Sono trascorsi cinque anni dall’omicidio di Paola Labriola, la psichiatra uccisa il 4 settembre 2013 con 70 coltellate da un paziente, presso il centro di salute mentale nel quartiere Libertà di Bari dove la donna lavorava. A due anni dalla prima udienza però, il processo che vede imputati gli ex dirigenti della Asl barese accusati di aver omesso le cautele necessarie per garantire la sicurezza nel luogo in cui la dottoressa lavorava, ripartirà da zero. Come riferisce il quotidiano Repubblica.it, si è tornati oggi in aula nell’ambito dell’udienza che si sarebbe già dovuta tenere lo scorso 20 settembre, poi slittata per via della sospensione dei processi per la durata di 3 mesi stabilita per legge in seguito all’inagibilità del Palazzo di Giustizia. L’udienza odierna si è svolta presso la sede distaccata del Tribunale di Modugno dove però nel frattempo il collegio dei giudici è cambiato rispetto a quello con il quale era partito il processo nel febbraio 2017. Tuttavia, i legali difensori degli imputati non hanno dato il proprio consenso alla “rinnovazione dell’istruttoria dibattimentale”. Per tale ragione il prossimo 29 novembre andrà in scena la nuova udienza che segnerà l’inizio di un nuovo processo.

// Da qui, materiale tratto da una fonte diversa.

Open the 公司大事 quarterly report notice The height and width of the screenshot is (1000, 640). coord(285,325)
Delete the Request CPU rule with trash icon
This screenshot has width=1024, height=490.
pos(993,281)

OMICIDIO PAOLA LABRIOLA: IL PRECEDENTE PROCESSO
Nei precedenti due anni, il processo sull’omicidio della psichiatra Paola Labriola era andato avanti con sei udienze durante le quali erano già stati sentiti 23 testimoni di accusa, parti civili e difesa. Questi dovranno essere nuovamente riascoltati in aula nell’ambito del nuovo processo che vede imputati gli ex dirigenti della Asl di Bari. In merito al delitto della Labriola, era già stato condannato in via definitiva a 30 anni di reclusione il 41enne Vincenzo Poliseno con l’accusa di omicidio volontario aggravato. Il processo che ripartirà da zero, invece, vede imputati 6 dirigenti dell’Asl tra cui l’ex dg Domenico Colasanto, imputati per morte come conseguenza di altro reato, omissione di atti d’ufficio, falso e induzione indebita a dare o promettere utilità. In concorso con l’ex dg, dovranno rispondere di induzione indebita anche l’ex segretario di Colasanto, Antonio Ciocia e un altro dipendente della Asl di Bari, Giorgio Saponaro, per aver “pressato con insistenza” il funzionario Asl Alberto Gallo nella predisposizione dei falsi documenti di valutazione dei rischi. Lo stesso Gallo ed altri due funzionari sono accusati di falso materiale in atto pubblico.